Output only an exact transcription of the line containing "Image resolution: width=1024" and all lines that follow it in the data below.

| MATERIALS PROVIDED |
┄┄┄┄┄┄

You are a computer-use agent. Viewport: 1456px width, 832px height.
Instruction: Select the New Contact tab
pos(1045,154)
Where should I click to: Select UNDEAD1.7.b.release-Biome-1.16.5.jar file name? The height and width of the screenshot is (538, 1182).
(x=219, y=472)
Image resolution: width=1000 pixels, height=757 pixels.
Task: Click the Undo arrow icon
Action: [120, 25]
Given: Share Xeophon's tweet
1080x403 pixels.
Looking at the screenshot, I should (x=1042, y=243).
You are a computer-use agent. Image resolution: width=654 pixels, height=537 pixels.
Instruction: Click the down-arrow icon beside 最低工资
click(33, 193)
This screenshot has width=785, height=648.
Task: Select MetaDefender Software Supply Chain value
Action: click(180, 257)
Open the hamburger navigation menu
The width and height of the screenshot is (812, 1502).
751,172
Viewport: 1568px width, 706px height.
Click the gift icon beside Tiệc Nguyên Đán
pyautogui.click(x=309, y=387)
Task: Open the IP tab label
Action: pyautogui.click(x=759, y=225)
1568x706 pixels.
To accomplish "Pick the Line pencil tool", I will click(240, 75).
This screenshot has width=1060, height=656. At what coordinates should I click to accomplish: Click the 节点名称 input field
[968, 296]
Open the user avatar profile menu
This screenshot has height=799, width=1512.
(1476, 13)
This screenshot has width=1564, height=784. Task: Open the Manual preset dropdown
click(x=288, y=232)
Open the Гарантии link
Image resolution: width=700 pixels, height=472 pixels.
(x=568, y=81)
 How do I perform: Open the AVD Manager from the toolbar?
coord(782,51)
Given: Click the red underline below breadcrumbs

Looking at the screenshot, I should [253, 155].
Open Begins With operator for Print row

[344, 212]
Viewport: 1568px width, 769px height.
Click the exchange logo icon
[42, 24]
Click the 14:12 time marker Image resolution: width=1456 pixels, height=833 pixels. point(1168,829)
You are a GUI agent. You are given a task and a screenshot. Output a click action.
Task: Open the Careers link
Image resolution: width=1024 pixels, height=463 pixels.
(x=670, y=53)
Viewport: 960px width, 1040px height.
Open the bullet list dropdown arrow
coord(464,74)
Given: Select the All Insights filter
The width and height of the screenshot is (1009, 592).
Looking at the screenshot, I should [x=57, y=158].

┄┄┄┄┄┄

| TASK SOLUTION |
Image resolution: width=1024 pixels, height=463 pixels.
(x=670, y=53)
Viewport: 960px width, 1040px height.
Open the bullet list dropdown arrow
coord(464,74)
Given: Select the All Insights filter
The width and height of the screenshot is (1009, 592).
Looking at the screenshot, I should [x=57, y=158].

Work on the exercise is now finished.